Positive Spin on Disengaged Employees

Sep 28, 2016

I am so tired of the misleading headlines misrepresenting the statistics on the state of the American Workplace (and by close association, the Canadian Workplace).  We all need to temper the media’s negative spin with our best critical-thinking before jumping on the bandwagon to despair or surging forward with engagement and retention strategies that just don't work in today's workplace. Yes, Gallup’s 2013 State of the American Workplace Report does state that only 30% of the U.S. workforce is engaged and inspired at work.  20% are actively disengaged meaning that they are miserable and actively spreading discontent however they can. The remaining 50% are passively disengaged.  Quite different from being actively disengaged, they are simply not present, not inspired, and most likely demoralized by the latter 20%.

Canadian Workers Concur

Canadian Flag

In 2012, Towers Watson conducted a study of employee attitudes and concerns around the world. Canadian workers (albeit a small sampling) presented similar statistics – 33% of Canadian workers are sustainably engaged – disturbing because sustainable engagement affects absenteeism, presenteeism (being there, but not all there), and retention.  24% of Canadian workers are considered “the unsupported” – willing to put in the effort, but held back by organizational barriers to excelling and reserving energy (capability and capacity).

The Positive Spin - The Opportunity

Looking for the positive spin?  There's huge potential to optimize our workforce. Well over 50% of employees in the U.S. and Canada crave opportunities to achieve full potential, experience peak performance moments, and achieve sustainable high performance. This is where we need to focus our attention - managing the personal growth of the 50+%.

Need more proof? 

  • Gallup’s research shows that employee engagement remains flat when unmanaged.
  • Towers Watson’s research shows that the steps that organizations are taking to improve engagement are falling short.
  • Current market research and statistics suggest that personal growth is a 64 billion dollar industry worldwide.  People are making the investment themselves.

The Disconnect

Clearly, the disconnect is between what today's workers understand about their potential and what most employers are failing to recognize and value.  If employers cannot recognize and value potential, they are unable to bring out the best in their employees.

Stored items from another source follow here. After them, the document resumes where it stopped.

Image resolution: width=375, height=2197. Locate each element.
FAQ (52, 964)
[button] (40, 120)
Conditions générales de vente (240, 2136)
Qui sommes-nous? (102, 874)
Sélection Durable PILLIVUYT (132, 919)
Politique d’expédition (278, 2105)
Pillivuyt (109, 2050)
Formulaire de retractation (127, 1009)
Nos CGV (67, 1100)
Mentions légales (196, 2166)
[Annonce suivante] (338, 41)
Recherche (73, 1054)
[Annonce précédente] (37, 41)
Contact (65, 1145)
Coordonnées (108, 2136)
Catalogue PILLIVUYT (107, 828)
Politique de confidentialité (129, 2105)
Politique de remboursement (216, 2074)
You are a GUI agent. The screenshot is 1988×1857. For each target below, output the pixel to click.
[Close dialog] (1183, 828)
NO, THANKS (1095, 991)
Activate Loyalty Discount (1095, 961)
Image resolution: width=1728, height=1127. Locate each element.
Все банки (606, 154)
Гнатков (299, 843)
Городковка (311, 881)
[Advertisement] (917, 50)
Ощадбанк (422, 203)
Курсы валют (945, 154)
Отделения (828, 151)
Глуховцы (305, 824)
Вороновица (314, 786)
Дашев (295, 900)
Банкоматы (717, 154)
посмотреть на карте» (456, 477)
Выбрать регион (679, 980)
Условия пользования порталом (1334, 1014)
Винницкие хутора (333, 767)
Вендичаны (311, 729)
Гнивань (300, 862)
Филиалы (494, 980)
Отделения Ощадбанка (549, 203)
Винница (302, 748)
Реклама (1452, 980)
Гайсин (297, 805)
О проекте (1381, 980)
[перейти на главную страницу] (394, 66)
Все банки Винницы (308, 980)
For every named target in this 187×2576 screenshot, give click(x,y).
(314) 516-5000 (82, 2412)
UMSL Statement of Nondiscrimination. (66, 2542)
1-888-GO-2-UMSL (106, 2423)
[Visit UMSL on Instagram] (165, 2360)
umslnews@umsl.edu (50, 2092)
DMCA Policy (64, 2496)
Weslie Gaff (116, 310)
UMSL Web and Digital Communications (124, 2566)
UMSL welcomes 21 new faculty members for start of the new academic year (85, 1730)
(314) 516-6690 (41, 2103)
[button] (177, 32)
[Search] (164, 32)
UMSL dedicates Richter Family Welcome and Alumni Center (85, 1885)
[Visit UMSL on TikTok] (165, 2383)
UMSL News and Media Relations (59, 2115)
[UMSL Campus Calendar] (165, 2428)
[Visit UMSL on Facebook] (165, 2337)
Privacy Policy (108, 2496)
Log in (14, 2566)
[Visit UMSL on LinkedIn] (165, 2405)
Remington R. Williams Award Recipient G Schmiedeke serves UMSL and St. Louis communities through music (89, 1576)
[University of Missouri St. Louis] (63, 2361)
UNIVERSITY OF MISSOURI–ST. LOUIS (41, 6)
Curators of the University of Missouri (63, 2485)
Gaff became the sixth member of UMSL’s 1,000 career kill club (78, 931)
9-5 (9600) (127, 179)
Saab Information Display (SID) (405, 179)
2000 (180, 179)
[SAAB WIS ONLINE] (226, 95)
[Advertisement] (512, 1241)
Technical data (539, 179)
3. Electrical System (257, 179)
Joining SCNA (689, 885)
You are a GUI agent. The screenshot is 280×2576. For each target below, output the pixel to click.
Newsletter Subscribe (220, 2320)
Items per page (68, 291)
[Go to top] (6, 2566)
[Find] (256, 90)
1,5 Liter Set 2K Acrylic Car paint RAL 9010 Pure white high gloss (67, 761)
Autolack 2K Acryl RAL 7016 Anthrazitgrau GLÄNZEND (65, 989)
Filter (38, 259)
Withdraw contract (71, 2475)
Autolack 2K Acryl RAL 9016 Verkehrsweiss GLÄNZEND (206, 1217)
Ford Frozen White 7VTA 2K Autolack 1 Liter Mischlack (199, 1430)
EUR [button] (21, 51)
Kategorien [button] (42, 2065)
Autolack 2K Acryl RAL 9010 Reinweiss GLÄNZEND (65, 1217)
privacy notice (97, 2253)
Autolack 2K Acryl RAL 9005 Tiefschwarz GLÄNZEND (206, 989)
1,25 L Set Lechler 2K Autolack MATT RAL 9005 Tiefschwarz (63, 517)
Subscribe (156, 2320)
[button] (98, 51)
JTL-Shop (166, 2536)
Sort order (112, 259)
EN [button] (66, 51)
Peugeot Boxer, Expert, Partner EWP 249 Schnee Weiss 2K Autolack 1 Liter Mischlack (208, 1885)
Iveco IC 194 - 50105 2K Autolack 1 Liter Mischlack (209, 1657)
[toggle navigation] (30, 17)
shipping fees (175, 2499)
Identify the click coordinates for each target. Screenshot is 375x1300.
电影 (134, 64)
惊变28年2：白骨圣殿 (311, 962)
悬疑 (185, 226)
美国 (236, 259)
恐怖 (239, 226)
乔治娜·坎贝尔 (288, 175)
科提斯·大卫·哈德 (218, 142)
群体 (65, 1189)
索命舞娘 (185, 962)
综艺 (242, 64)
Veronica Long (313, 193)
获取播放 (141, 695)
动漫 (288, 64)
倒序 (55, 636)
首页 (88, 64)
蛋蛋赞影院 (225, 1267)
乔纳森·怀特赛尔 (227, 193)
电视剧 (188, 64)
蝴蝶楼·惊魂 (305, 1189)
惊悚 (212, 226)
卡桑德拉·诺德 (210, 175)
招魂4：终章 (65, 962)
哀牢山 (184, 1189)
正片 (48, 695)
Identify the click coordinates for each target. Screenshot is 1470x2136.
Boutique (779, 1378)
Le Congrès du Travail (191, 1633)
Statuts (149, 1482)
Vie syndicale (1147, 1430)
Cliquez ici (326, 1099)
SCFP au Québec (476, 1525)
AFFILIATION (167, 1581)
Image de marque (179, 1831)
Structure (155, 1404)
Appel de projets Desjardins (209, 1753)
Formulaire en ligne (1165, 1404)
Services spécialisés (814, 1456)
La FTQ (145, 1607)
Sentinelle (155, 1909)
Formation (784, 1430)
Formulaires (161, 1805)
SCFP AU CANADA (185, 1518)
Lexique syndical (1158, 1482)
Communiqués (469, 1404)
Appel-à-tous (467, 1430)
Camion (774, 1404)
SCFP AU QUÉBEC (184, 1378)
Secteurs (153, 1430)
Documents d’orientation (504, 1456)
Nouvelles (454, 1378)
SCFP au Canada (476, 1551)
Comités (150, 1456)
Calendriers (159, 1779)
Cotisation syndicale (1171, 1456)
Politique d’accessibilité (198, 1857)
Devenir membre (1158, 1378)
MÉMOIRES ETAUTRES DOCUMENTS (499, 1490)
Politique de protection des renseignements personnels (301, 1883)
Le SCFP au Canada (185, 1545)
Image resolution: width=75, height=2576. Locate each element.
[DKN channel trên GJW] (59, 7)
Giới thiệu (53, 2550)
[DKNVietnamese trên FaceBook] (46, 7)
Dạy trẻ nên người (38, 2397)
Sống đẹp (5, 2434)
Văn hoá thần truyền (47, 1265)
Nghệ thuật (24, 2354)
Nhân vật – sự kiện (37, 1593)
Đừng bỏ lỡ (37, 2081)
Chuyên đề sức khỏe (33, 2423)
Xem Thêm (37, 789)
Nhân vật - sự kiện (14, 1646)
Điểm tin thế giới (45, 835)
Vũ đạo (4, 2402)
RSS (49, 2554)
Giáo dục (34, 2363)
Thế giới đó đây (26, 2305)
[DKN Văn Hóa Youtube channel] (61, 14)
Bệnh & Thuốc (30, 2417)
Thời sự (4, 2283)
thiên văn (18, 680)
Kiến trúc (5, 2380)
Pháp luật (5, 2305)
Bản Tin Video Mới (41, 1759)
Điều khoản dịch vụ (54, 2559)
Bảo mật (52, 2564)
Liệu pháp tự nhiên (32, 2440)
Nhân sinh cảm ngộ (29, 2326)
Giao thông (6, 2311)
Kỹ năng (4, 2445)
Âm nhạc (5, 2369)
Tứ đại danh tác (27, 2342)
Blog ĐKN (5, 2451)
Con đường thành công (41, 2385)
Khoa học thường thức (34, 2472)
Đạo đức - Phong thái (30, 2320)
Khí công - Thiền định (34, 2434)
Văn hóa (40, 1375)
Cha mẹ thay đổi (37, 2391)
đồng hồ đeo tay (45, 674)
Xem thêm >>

How do you bring out the best in your employees – especially for those who have the capacity and capability to be high performers, but have lost their spark and slipped into apathy?

For the majority of our executive team clients, this seems to be the number one critical challenge at the moment: keeping people actively engaged and passionate about their work to maintain levels of high performance.

Invasion of the Workplace Zombies

How do some executives and managers seem to have a knack for kindling peak performance in people and maintaining high performance, while others complain, “We are surrounded by zombies.”?

For those feeling invaded by zombies, a better understanding about peak performance and how to optimize peak-performance experiences will enhance their ability to bring out the best in their employees.

What is Peak Performance?

Peak performance is a combination of:

  • Excellence
    • Most leaders and managers want their people to achieve excellence at work.  Contrary to the beliefs of those who claim to be surrounded by zombies, employees want to achieve excellence at work as well.
  • Consistency
    • Employees look for consistency in expectations from and in their leaders and managers. Consistency reserves energy for better things – like improvement!
  • Ongoing improvement
    • Tapping into energy reserves to identify and implement ongoing improvement keeps employees fresh, engaged, and passionate about their work.  The added workplace benefits are improved relationships with co-workers, customers, and with their employer. "We're all doing better together."

Conditions for Peak Performance

The conditions for achieving personal peak performance differ for each person. To achieve peak performance, each person must take personal responsibility for identifying and finding the right job, tasks, and working environment that match his or her strengths

Facilitating the right fit is management’s responsibility. This is now recognized as one of the most crucial leadership and management responsibilities and it takes skill. While each employee has the potential to deliver peak performance, it’s up to management to find ways to make it happen.

How to Optimize Peak Performance Experiences

In the flow

Peak performance is easy to detect when it happens. In his book Flow: The Psychology of Optimal Experience (Harper Perennial Modern Classics, 2008), psychologist Mihaly Csikszentmihalyi describes the experience of working at optimum levels as a state of “flow”. People report that while experiencing a state of flow, they typically lose themselves in the project, meeting, or discussion. They may lose track of time and space. Flow feels effortless, yet energizing.

I relish such moments in my work and I know, I am not alone.

Those “flow” experiences are difficult to purposefully replicate.  As a leader or manager, you may often struggle to find the right words to rekindle motivation in people who appear to have lost their enthusiasm.

It's even more frustrating when you know that your employees are capable and talented, yet you observe apathy in your workplace.  Your employees seem to be just going through the motions like zombies, without enthusiasm or joy.

Peak performance can be re-ignited to provide those optimal experiences in the workplace for everyone.  A combination of personal responsibility and management responsibility will rekindle the spark for peak performance and provide a foundation for sustainable high performance.